Cuando Mauricio Macri participó en Chile de la cumbre de la Alianza del Pacífico en carácter de observador, dio un discurso en el que señaló que «el Mercosur debe finalizarse y salir del descongelamiento para ir en el futuro hacia un acuerdo de libre comercio, y converger hacia la Alianza del Pacífico”.
La Alianza del Pacífico fue creada el 28 de abril de 2011, veinte años después que el Mercosur, como una iniciativa de integración regional conformada tan solo por Chile, Colombia, México y Perú. Recordemos el mensaje del presidente en la Cumbre de Mercosur criticando la flexibilidad y previsibilidad del Mercosur, y mostrándose dispuesto a avanzar en negociaciones con la Unión Europea (UE) y con la Alianza del Pacífico.
Y a eso fue, Macri a Europa, entre otras cosas, a buscar aliados para ofrecer en bandeja de plata, la codiciada riqueza que encierra la Argentina, y que no quiere seguir compartiendo con otras naciones del Mercosur que no le simpatizan políticamente, por ejemplo, con Ecuador, Venezuela, Bolivia, ni con el socio más fuerte que ha sido siempre Brasil.

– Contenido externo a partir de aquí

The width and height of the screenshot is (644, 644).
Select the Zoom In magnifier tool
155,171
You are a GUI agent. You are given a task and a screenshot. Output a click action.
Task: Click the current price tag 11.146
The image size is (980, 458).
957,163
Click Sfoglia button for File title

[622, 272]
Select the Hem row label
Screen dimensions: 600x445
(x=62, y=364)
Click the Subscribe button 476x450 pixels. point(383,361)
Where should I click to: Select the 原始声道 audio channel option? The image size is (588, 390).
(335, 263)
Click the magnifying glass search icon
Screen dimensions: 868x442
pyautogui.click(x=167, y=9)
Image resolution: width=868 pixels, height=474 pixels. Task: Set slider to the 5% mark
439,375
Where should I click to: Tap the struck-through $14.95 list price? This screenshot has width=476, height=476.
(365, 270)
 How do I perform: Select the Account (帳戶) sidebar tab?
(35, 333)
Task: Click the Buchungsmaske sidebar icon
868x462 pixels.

Siguiendo sus pasos, e intentando suavizar el impacto de este brusco cambio, el ministro de Producción del actual gobierno, Francisco Cabrera, afirmó que la posibilidad de un acuerdo con la Unión Europea (UE) y la Alianza del Pacífico son una «oportunidad y no una amenaza» para el Mercosur, y aseguró que la integración será «cuidadosa» respecto del empleo argentino.

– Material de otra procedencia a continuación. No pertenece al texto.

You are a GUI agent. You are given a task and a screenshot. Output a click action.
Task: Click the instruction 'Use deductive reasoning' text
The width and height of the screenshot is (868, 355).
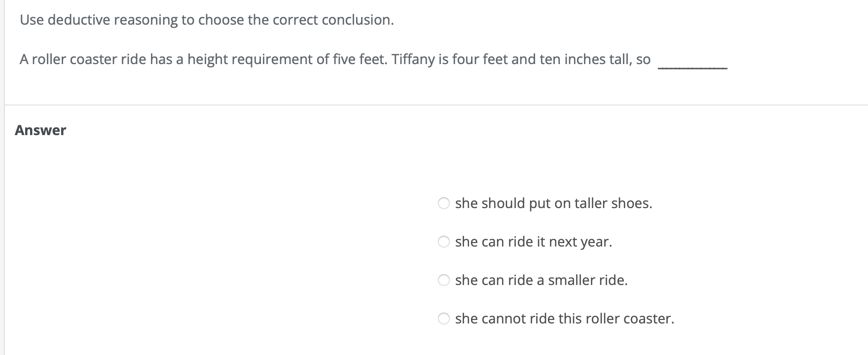pos(206,21)
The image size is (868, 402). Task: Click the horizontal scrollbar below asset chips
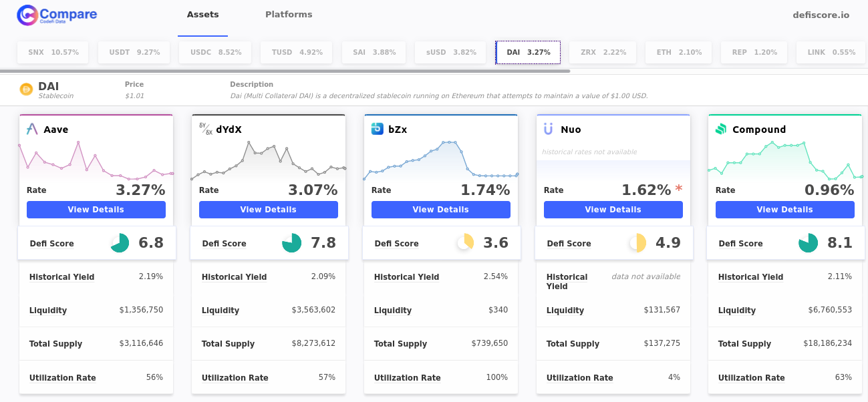pyautogui.click(x=287, y=69)
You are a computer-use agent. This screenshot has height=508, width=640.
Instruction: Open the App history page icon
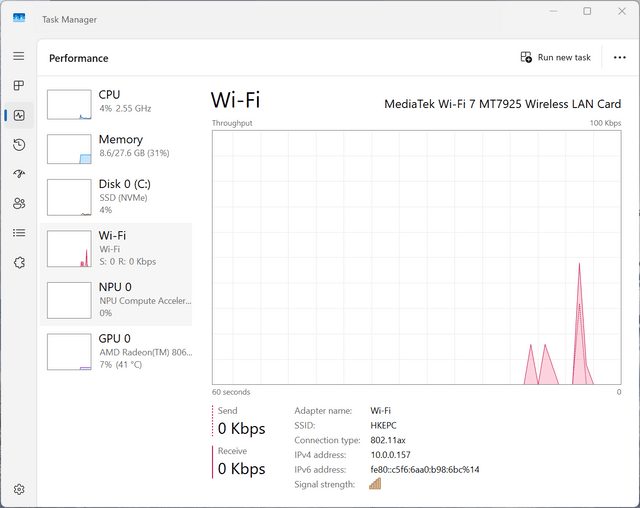[x=19, y=145]
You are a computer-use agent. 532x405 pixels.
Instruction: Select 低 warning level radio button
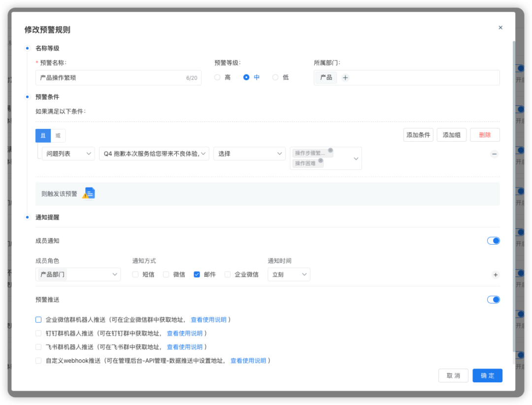275,78
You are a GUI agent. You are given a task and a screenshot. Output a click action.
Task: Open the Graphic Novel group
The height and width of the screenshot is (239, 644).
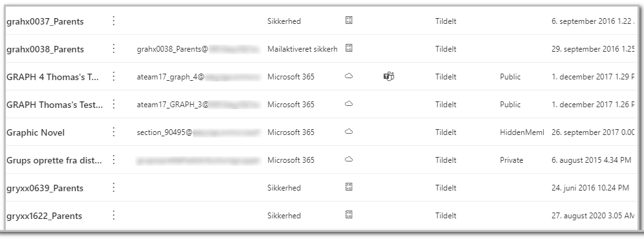pos(36,132)
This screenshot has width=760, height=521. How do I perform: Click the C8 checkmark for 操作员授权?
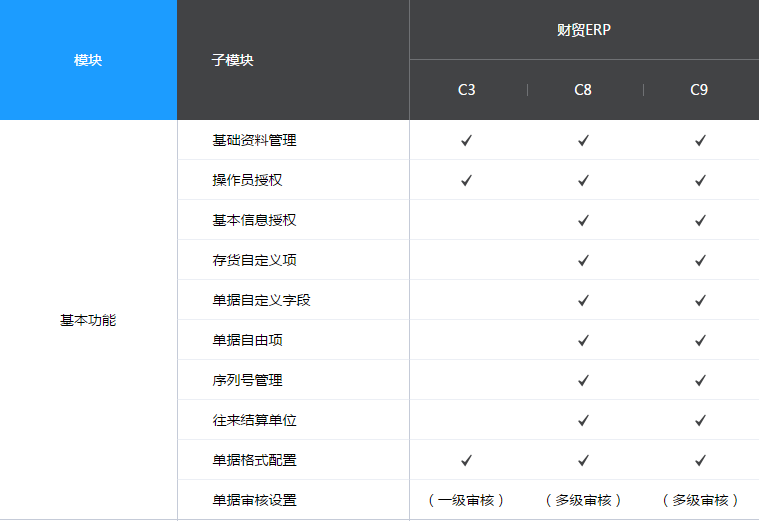click(x=583, y=180)
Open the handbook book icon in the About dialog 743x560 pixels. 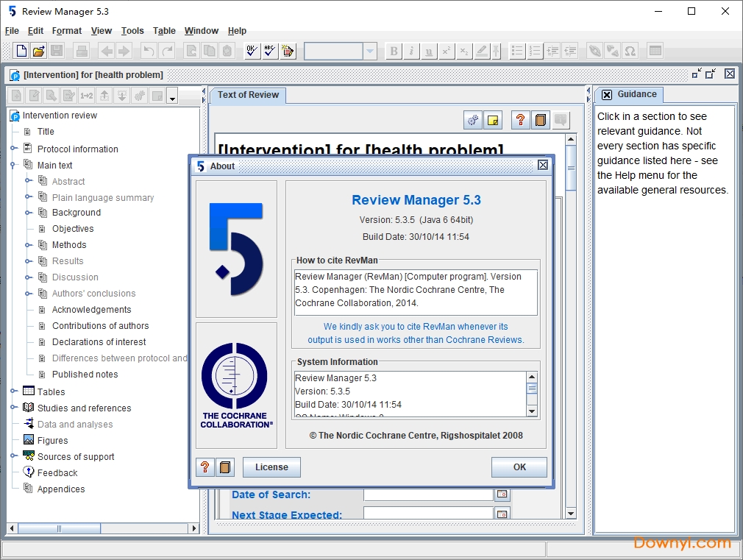225,467

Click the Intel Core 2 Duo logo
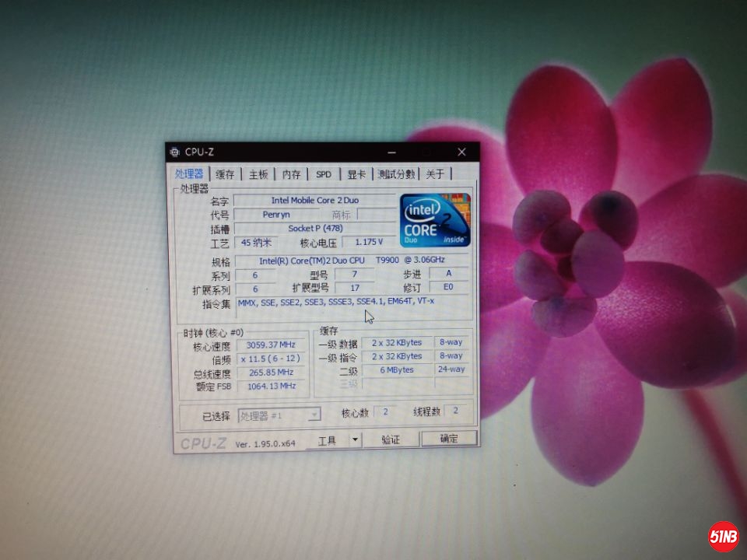point(435,220)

Y eso es, porque estará en juego el destino de los trabajadores, toda vez que la política de este gobierno de derecha neoliberal, ha sido abiertamente hacia el achicamiento del Estado mediante los despidos masivos. Aunque la cifra de despedidos supera los 150 mil, por primera vez, el Gobierno admitió que cae el empleo privado formal en casi 42.000 puestos.
No sabemos qué va a pasar en este laboratorio de la improvisación que es el actual gobierno, cuando coqueteando con Europa en busca de mercados, deje a un lado al gigante del Mercosur, que es sin dudas Brasil, más allá de la situación de crisis política por la que hoy atraviesa y de la caída de su economía. De todos modos, despegarse de esa potencia comercial, puede traer severas consecuencias si no se actúa de manera táctica y prudente.
¿Podemos esperar esa cautela de quien se abalanza con la maquina neoliberal, a experimentar poner la riqueza del país en manos de un mercado como el europeo que tiene en su haber a 18 millones de parados en la Unión Europea?
No esperemos otra cosa, que la vuelta de las grandes empresas privadas que vendrán a esquilmar las riquezas naturales de la Argentina. Por eso entre los experimentos de este laboratorio, está el seducirnos con la zanahoria de un “mundo feliz” para distraernos de las acciones cívicas y reivindicativas de un pueblo que debiera estar concentrado en luchar por proteger sus recursos y su plena soberanía.